Once the copy and flyer are ready, we create an approval task visible in the retailer's Afto dashboard. The retailer sees:

  • Campaign preview (flyer + message text)
  • Estimated send time
  • Target segment count
  • One-click Approve / Edit / Reject

If they approve, the campaign queues immediately. If they edit, they can tweak the message in a text field. If they reject, we log the reason for model fine-tuning later.

3-Strike Reminder System

Most retailers are busy. Many don't check the dashboard daily. We built a progressive reminder system:

async function scheduleApprovalReminders(campaignId: string, deadline: Date) {
  const retailer = await getCampaignRetailer(campaignId);
 
  const reminders = [
    { offsetHours: 0, channel: "whatsapp", urgency: "low" },
    { offsetHours: 12, channel: "whatsapp", urgency: "medium" },
    { offsetHours: 20, channel: "sms", urgency: "high" },
  ];
 
  for (const { offsetHours, channel, urgency } of reminders) {
    const sendAt = addHours(deadline, -offsetHours + offsetHours); // relative to send window
    await jobQueue.schedule("send_approval_reminder", sendAt, {
      campaignId,
      retailerId: retailer.id,
      channel,
      urgency,
    });
  }
 
  // Auto-execute or expire at deadline
  await jobQueue.schedule("campaign_deadline_handler", deadline, { campaignId });
}

The first reminder (at approval creation) is low-urgency: "Your weekly campaign is ready for review." The second (12 hours later) adds "It will send automatically in 12 hours unless you review it." The third (4 hours before send) is via SMS with "FINAL: Campaign sends in 4 hours."
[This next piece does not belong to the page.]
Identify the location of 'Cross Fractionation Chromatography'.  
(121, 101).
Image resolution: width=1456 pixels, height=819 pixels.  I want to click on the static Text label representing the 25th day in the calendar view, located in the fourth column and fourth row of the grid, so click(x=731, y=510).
At the deadline, if there's no action, we auto-execute the campaign. Retailers opted into this behavior during onboarding—it was the feature they specifically asked for. Most of them wanted the system to just work, with the ability to intervene, not a system that waits passively forever.

Results

In the first four weeks with pilot retailers, 78% of campaigns were approved without editing. 14% were edited (mostly small text tweaks). Only 8% were rejected. The auto-execution path kicked in for about 22% of approved campaigns—meaning the reminder system successfully got retailer attention for 78% of them within 24 hours.

Campaign click-through rates on AI-generated content outperformed the retailer's previous manual campaigns by 23% on average, largely because the segmentation was more precise than what they'd been doing manually.

Key Takeaways

  • Human-in-the-loop with a deadline is more practical than pure automation for SMBs. They want oversight but don't want to be blocked by it.
  • Deterministic angle selection + LLM tone generation produces better results than asking the LLM to choose everything. Constrain the creative space.
  • Progressive reminders with escalating urgency dramatically improve approval rates without annoying retailers.
  • Canva's autofill API is genuinely impressive for producing branded visual content at scale—no designer required per campaign.